As we wrote earlier, peer pressure is much more synonymous with youth than any other age group. Teens begin tobacco to look "grown up" and/or be accepted by other young people. Grown adults usually already h ve an established social circle and don't have to begin new habits (especially bad habits) to be accepted by anyone.

Once again, it isn't just cigarettes that young people are into now. In the late 1990s the CDC reported that one in four U.S. teenagers aged fourteen to nineteen smoked at least one cigar in the last year. Nearly 3% smoked fifty cigars in the previous year.

Today, nearly 20% of all high school boys, ninth to twelfth graders, use smokeless tobacco. In some western states the rate is as high as 40%. Nearly three-fourths of teen chewers and dippers say they began using tobacco in the ninth grade or earlier.
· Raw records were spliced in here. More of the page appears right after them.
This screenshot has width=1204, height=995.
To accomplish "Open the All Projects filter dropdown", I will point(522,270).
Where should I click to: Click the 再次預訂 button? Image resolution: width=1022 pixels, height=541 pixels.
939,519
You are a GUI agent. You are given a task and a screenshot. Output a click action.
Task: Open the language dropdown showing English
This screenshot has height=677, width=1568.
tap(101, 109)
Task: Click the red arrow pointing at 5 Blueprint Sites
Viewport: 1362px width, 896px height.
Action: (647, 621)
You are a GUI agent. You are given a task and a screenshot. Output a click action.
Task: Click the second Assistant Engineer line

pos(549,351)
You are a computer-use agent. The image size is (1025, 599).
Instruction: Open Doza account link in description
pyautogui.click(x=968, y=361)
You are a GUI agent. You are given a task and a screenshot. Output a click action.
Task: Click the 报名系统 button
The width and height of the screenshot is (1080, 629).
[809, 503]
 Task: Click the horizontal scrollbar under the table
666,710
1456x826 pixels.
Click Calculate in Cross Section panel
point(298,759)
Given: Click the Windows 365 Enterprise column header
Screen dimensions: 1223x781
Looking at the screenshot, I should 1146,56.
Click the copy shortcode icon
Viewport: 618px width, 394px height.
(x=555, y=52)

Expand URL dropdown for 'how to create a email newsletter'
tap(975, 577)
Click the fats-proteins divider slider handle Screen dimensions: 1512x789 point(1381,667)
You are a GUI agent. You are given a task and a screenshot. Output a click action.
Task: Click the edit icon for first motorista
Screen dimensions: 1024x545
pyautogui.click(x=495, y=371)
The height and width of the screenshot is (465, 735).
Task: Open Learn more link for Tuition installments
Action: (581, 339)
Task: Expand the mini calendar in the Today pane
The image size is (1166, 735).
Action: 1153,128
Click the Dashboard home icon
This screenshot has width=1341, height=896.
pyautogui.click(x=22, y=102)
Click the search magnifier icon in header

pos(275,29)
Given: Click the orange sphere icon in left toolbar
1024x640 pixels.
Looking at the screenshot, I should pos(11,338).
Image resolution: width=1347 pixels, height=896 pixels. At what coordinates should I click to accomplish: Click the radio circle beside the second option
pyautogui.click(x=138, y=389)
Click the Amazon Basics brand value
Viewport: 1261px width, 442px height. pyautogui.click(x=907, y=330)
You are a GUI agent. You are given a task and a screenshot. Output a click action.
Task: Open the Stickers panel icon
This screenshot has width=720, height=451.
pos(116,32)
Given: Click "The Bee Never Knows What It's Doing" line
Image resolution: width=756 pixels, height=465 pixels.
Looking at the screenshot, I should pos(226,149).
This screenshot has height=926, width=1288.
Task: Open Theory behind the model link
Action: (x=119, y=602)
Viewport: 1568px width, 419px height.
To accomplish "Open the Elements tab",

The Bible speaks of youthful desires. "Flee also youthful lusts: but follow righteousness, faith, charity, peace, with them that call on the Lord out of a pure heart." (2 Tim. 2:22). We should flee youthful lusts and follow righteousness with a pure heart. "As obedient children, not fashioning yourselves according to the former lusts in your ignorance: But as he which hath called you is holy, so be ye holy in all manner of conversation; Because it is written, Be ye holy; for I am holy." (1 Pet. 1:14-16). "Remember not the sins of my youth, nor my transgressions: according to thy mercy remember thou me for thy goodness’ sake, O LORD." (Ps. 25:7). "Wherewithal shall a young man cleanse his way? by taking heed thereto according to thy word." (Ps. 119:9). A young person gets victory over fleshly desires by applying themself to the word of God.

Another common trait among teen tobacco users is low self-esteem. Young people take up tobacco to look more mature and self-assured. Often, these feelings of low self-esteem are the result of a bad living situation. Many youth tobacco users come from dysfuntional homes in lower economic neighborhoods. 70% of all high school dropouts smoke.